At this point, “replication studies” means very little in the humanities, however if we begin heading down the road where replication studies become more feasible, our journals will need to be willing to accept them just as they accept novel research. Funding agencies should also be just as willing to fund old, non-risky continuation research as they are the new exciting stuff.
Other institutional changes needed for us to guard against this sort of thing is open access publications (so everyone draws inferences from the same base set of research), tenure boards that accept negative research and exploratory research (again, not as large of an issue for the humanities), and restructured curricula that teach quantitative methods and their pitfalls, especially statistics.
On the ground level, a good knowledge of statistics (especially Bayesian statistics, doing away with p-values entirely) will be essential as more data becomes available to us. When running analysis on data, to guard against coming up with results that appear by random chance, we have to design an experiment before running it, stick to the plan, and publish all results, not just ones that fit our hypotheses.
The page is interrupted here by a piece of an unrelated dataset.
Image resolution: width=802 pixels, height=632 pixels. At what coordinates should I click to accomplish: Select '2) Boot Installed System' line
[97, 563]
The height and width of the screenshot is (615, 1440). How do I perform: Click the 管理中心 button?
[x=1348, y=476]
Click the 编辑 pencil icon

The false-positive psychology paper I mentioned above actually has a lot of good suggestions to guard against this effect:
- Authors must decide the rule for terminating data collection before data collection begins and report this rule in the article.
- Authors must collect at least 20 observations per cell or else provide a compelling cost-of-data-collection justification.
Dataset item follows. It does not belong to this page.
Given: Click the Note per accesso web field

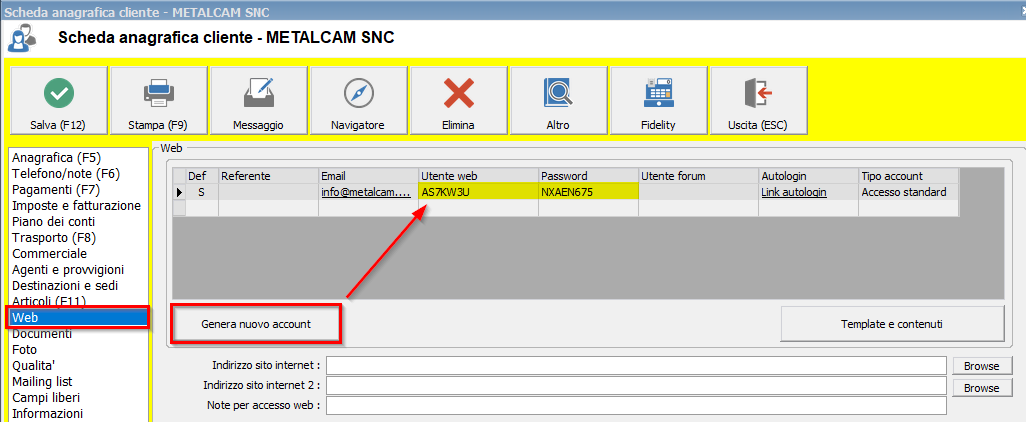Looking at the screenshot, I should pos(636,405).
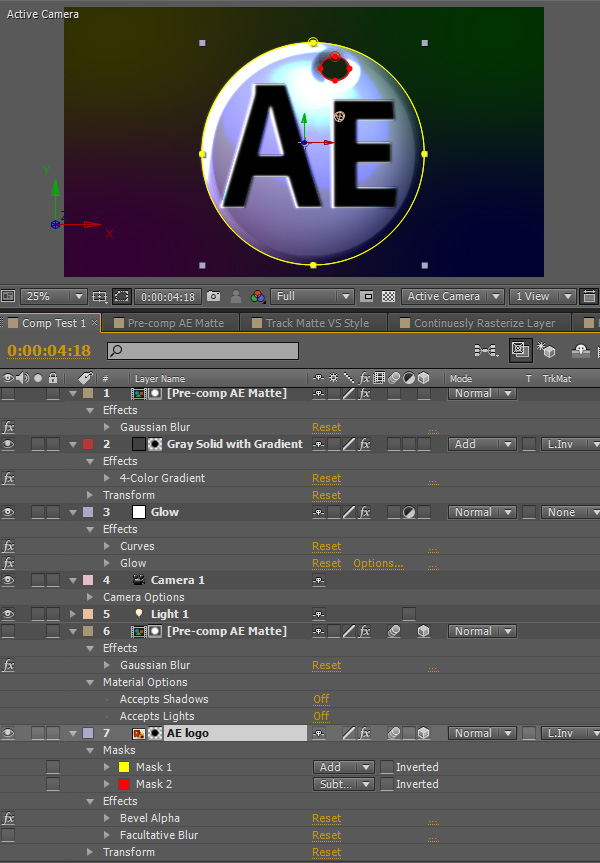The height and width of the screenshot is (863, 600).
Task: Click the timeline layer search field
Action: point(203,351)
- Authors must list all variables collected in a study
- Authors must report all experimental conditions, including failed manipulations.
- If observations are eliminated, authors must also report what the statistical results are if those observations are included.
- If an analysis includes a covariate, authors must report the statistical results of the analysis without the covariate.
- Reviewers should ensure that authors follow the requirements.
- Reviewers should be more tolerant of imperfections in results.
- Reviewers should require authors to demonstrate that their results do not hinge on arbitrary analytic decisions.
- If justifications of data collection or analysis are not compelling, reviewers should require the authors to conduct an exact replication.
This list of problems and solutions is neither exhaustive nor representative. That is, there are a lot of biases out there unlisted, and not all the ones listed are the most prevalent. Gender and power biases come to mind, however they are well beyond anything I could intelligently argue, and there are issues of peer-review and retraction rates that are an entirely different can of worms.
Also, the humanities are simply different. We don’t exactly test hypothesis, we’re not looking for ground truths, and our publication criteria are very different from that of the natural and social sciences. It seems clear that the issues listed above will have some mapping on our own research going forward, but I make no claims at understanding exactly how or where. My hope in this blog post is to raise awareness of some of the more pressing concerns in quantitative studies that might have bearing on our own studies, so we can try to understand how they will be relevant to our own research, and how we might guard against it.